Further features of the present invention will become apparent from the following description of exemplary embodiments with reference to the attached drawings.

BRIEF DESCRIPTION OF THE DRAWINGS

FIG. 1 is an optical path diagram of a measurement apparatus according to a first embodiment of the present invention.

FIG. 2 is an explanatory view of stray light that can be generated in the measurement apparatus illustrated in FIG. 1 according to the first embodiment.

FIG. 3 is a graph of an illustrative Fourier analysis with a Doppler shift according to the first embodiment.

FIG. 4 is a graph of an illustrative Fourier analysis with no Doppler shift according to the first embodiment.

FIG. 5 is a flowchart of a measurement method according to the first embodiment of the present invention.

FIG. 6 is a graph illustrating an FFT analysis result of a signal with a test object speed of 1 m/sec as one example in S1 illustrated in FIG. 5 according to the first embodiment.

FIG. 7 is a view of a light shielding plate as another example in S1 illustrated in FIG. 5 according to the first embodiment.

FIG. 8 illustrates a frequency characteristic of an amplitude reflectance r_err of stray light caused from a condenser lens illustrated in FIG. 1 calculated by the DFT according to the first embodiment.

FIG. 9 illustrates a frequency characteristic of a phase Φ_err of the stray light of the condenser lens illustrated in FIG. 1 calculated by the DFT according to the first embodiment.

FIG. 10 is a graph of absolute values of frequency characteristics of an interference signal between stray light and reference light, an interference signal between reference light and test light that contains stray light, and an interference signal between reference light and test light that does not contain the stray light according to the first embodiment.

FIG. 11 is a graph of a relationship of parameters calculated in S9 in FIG. 5 on a complex plane according to the first embodiment.

FIG. 12 is an optical path diagram of a measurement apparatus according to a second embodiment of the present invention.

DESCRIPTION OF THE EMBODIMENTS

A description will now be given of a variety of embodiments according to the present invention, with reference to the accompanying drawings.

First Embodiment

FIG. 1 is an optical path diagram of an interferometer system according to a first embodiment. The interferometer system serves as a measurement apparatus configured to measure a shape of a test object 107 utilizing an interferometer, and it is assumed that a test surface 107a of the test object 107 is a rough surface. The first embodiment calculates a phase utilizing a heterodyne method.

In calculating a two-dimensional shape of the test surface 107a of the test object 107, the test object 107 is moved by a driver (not illustrated) on an XY plane that is perpendicular to the optical axis parallel to the Z direction. This driver (not illustrated) can move the test object 107 also in the Z direction in separating the stray light component etc. This movement is a relative movement between the test object 107 and the light flux irradiated onto the test object 107 (or optical axis), and it is sufficient that one of the light flux and the test object 107 may be moved relative to the other.

Provided data:
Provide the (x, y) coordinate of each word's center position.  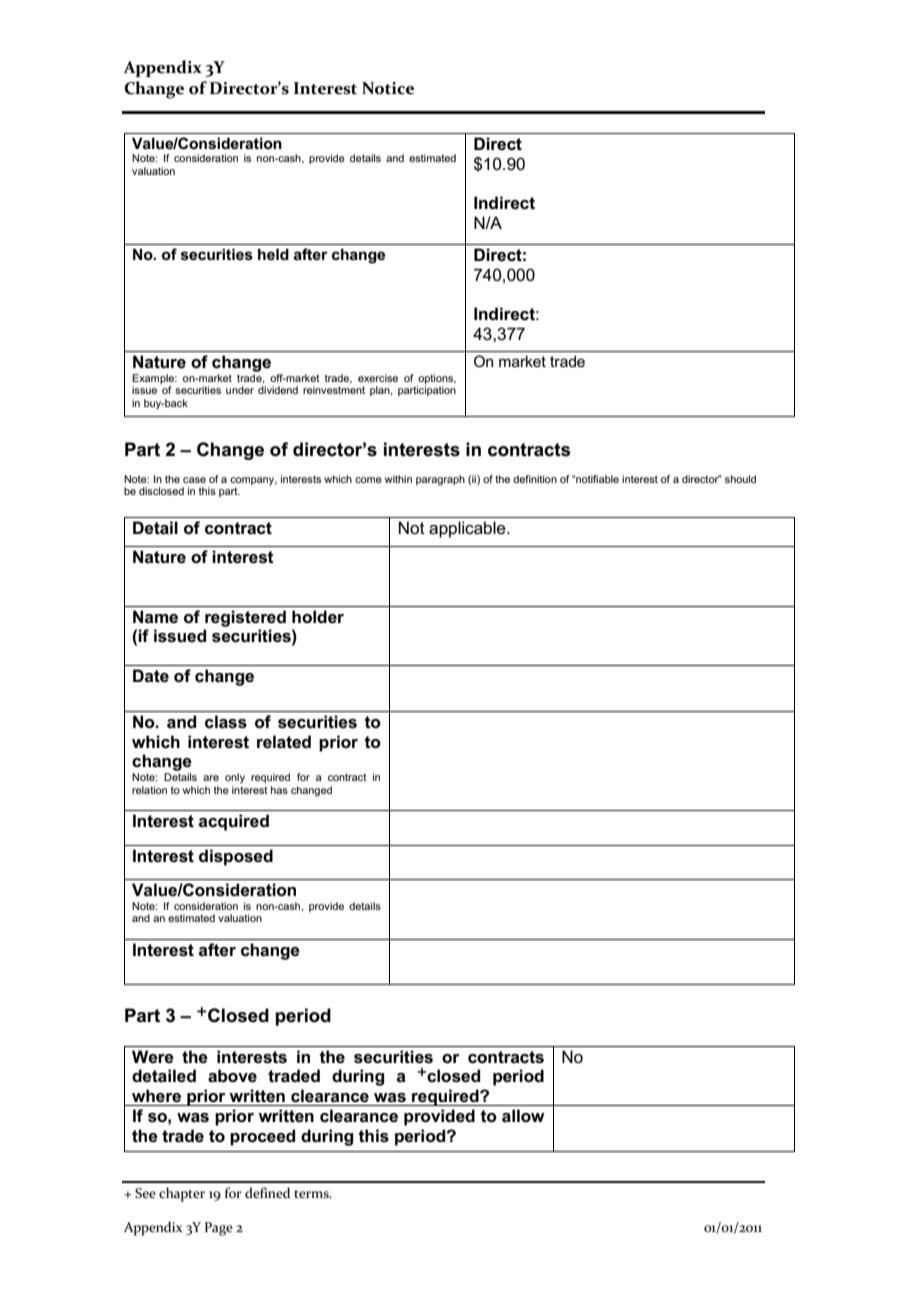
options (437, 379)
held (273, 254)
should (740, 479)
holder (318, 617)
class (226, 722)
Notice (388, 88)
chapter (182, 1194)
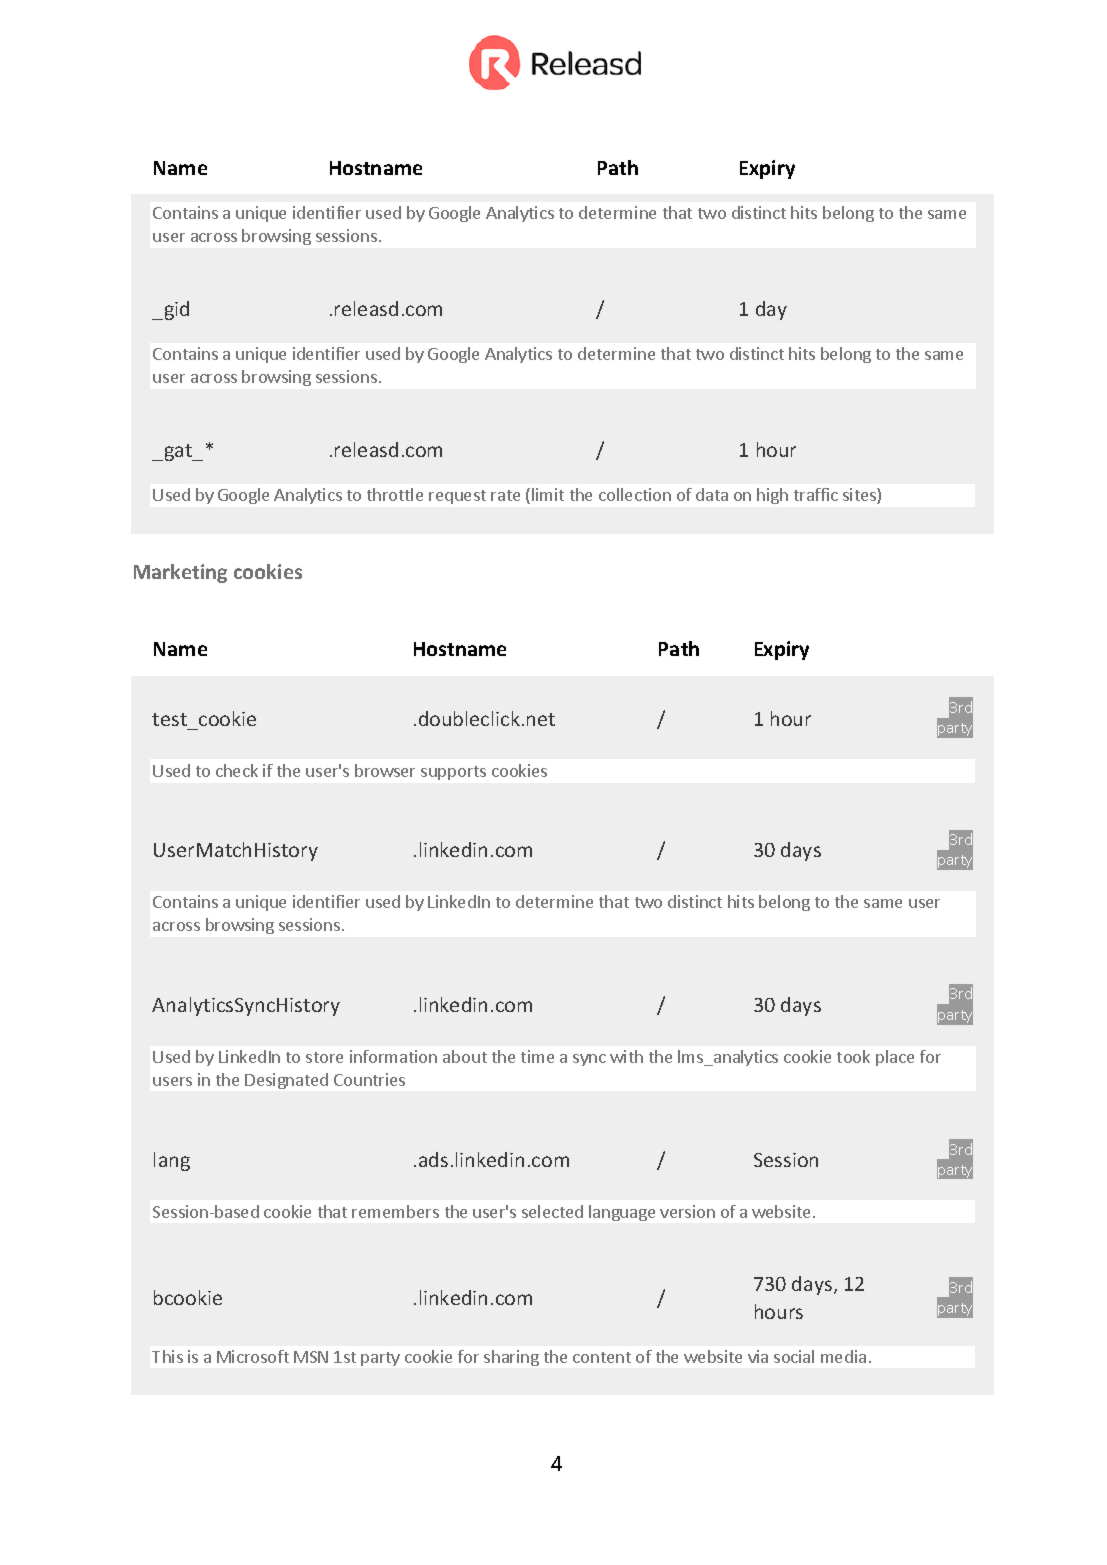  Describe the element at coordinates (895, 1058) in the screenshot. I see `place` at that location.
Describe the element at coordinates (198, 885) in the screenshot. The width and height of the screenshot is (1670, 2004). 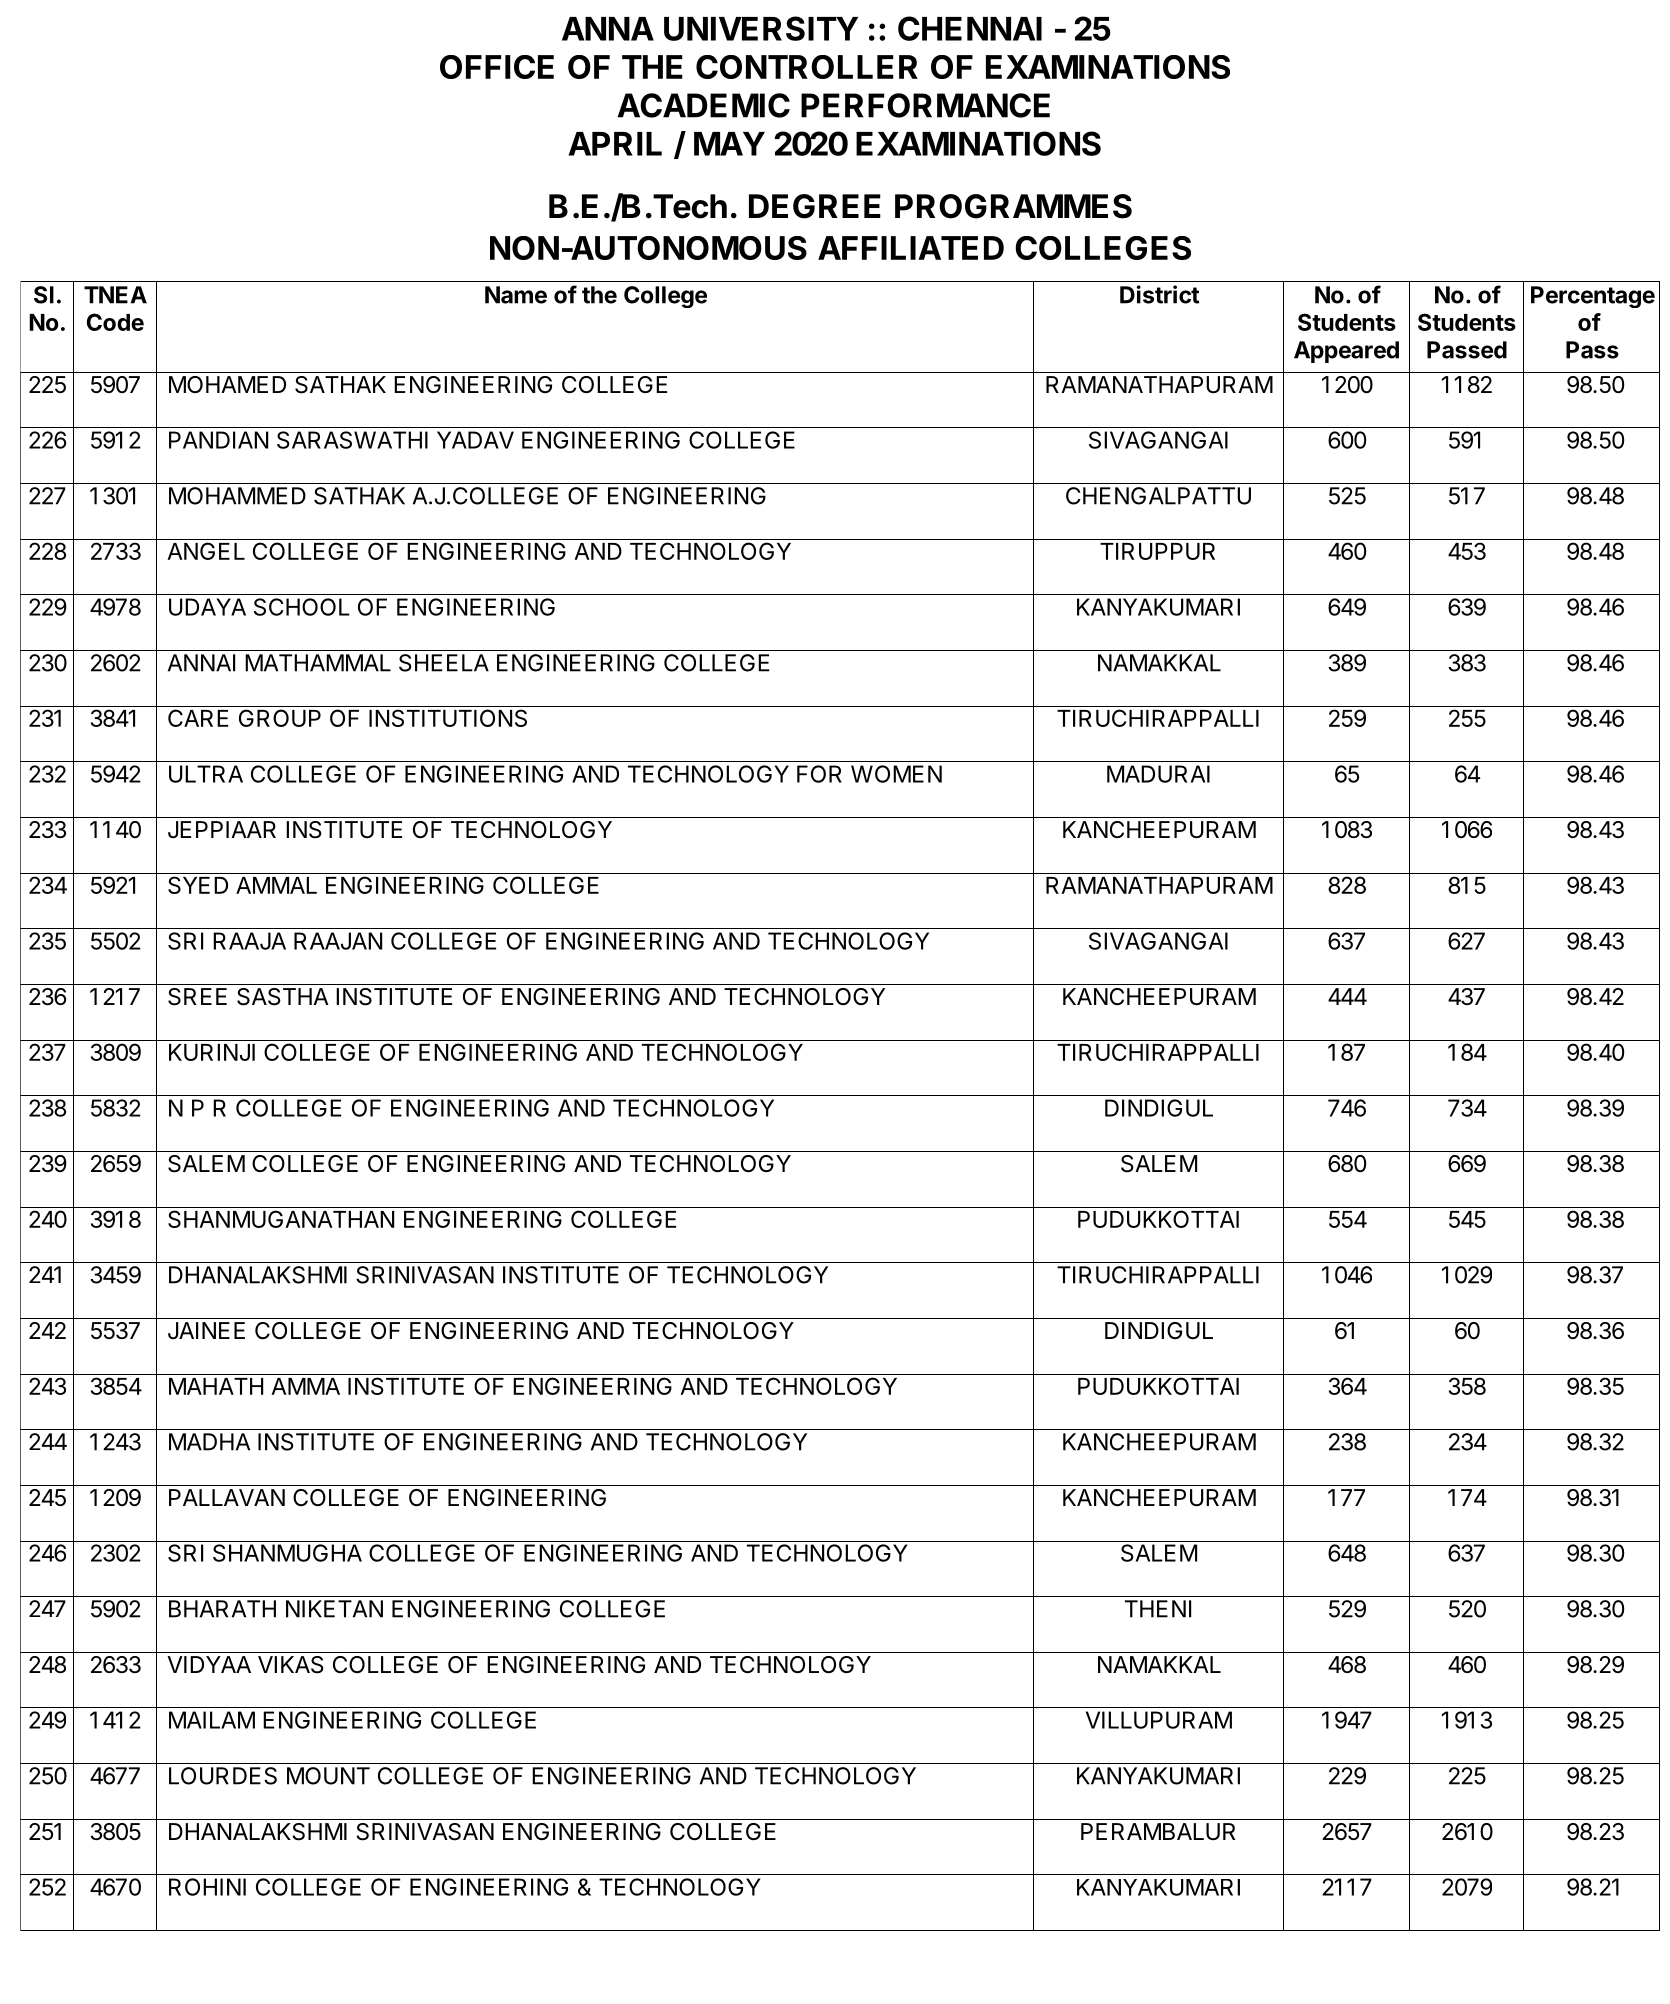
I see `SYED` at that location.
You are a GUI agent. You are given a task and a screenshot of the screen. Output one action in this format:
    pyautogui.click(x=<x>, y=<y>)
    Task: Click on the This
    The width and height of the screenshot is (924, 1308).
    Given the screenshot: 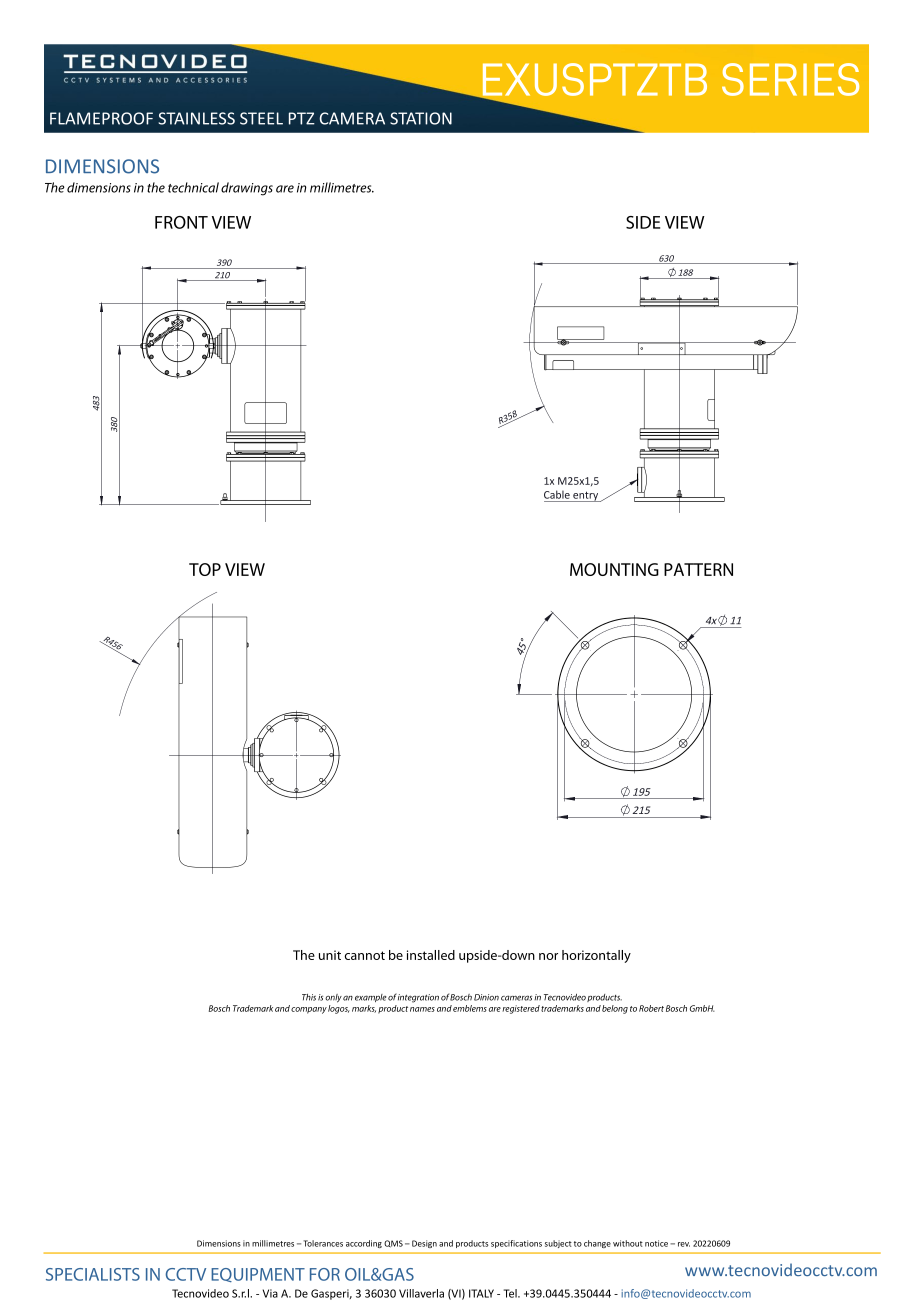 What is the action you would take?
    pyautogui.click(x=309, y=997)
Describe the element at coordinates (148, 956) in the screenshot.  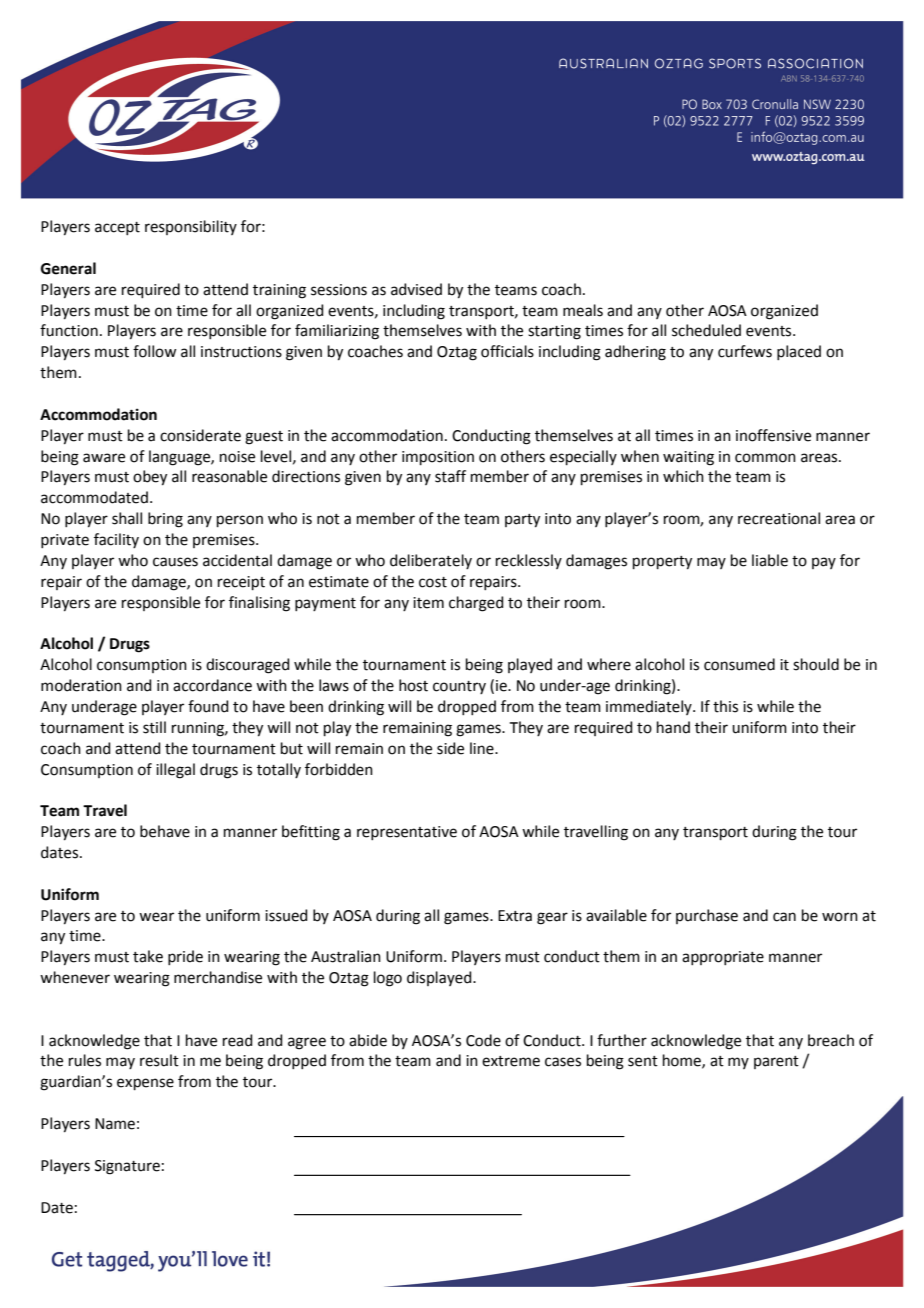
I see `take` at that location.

Prompt 1:
Can you rewrite the patent excerpt on the interferometer from "BRIEF DESCRIPTION OF" to "the first embodiment of the present invention.", changing "Doppler shift" to "frequency shift"?
Prompt 2:
Could you write the next part of the patent excerpt on the interferometer, picking up after its final sentence?

Expected output 1:
BRIEF DESCRIPTION OF THE DRAWINGS

FIG. 1 is an optical path diagram of a measurement apparatus according to a first embodiment of the present invention.

FIG. 2 is an explanatory view of stray light that can be generated in the measurement apparatus illustrated in FIG. 1 according to the first embodiment.

FIG. 3 is a graph of an illustrative Fourier analysis with a frequency shift according to the first embodiment.

FIG. 4 is a graph of an illustrative Fourier analysis with no frequency shift according to the first embodiment.

FIG. 5 is a flowchart of a measurement method according to the first embodiment of the present invention.

Expected output 2:
The interferometer system according to this embodiment is applicable to a measurement apparatus configured to measure a test distance. In this case, a condenser lens 106 is removed so as to provide a parallel beam (light flux) and to measure a long distance, the test surface 107a of the test object 107 is not a rough surface but a mirror surface, and the test object 107 is relatively moved in the optical axis direction parallel to the Z direction by the driver (not illustrated).

The light source 101 is a heterodyne light source (laser) configured to emit a beam (light flux) of S-polarized light having a frequency f_ref and a beam of P-polarized light having a frequency f_sig. These beams enter a polarization beam splitter (“PBS”) 102, and the S-polarized light beam is reflected on a polarization splitting plane of the PBS 102, and the P-polarized beam transmits through the polarization splitting plane of the PBS 102.

The S-polarized beam reflected on the polarization splitting surface of the PBS 102 is turned into circularly polarized light after transmitting a quarter waveplate 103, is reflected by a reference mirror 104, transmits the quarter waveplate 103 as P-polarized light, and re-enters the PBS 102. The re-introduced P-polarized light transmits through the polarization splitting surface of the PBS 102. This beam will be referred to as “reference light” hereinafter.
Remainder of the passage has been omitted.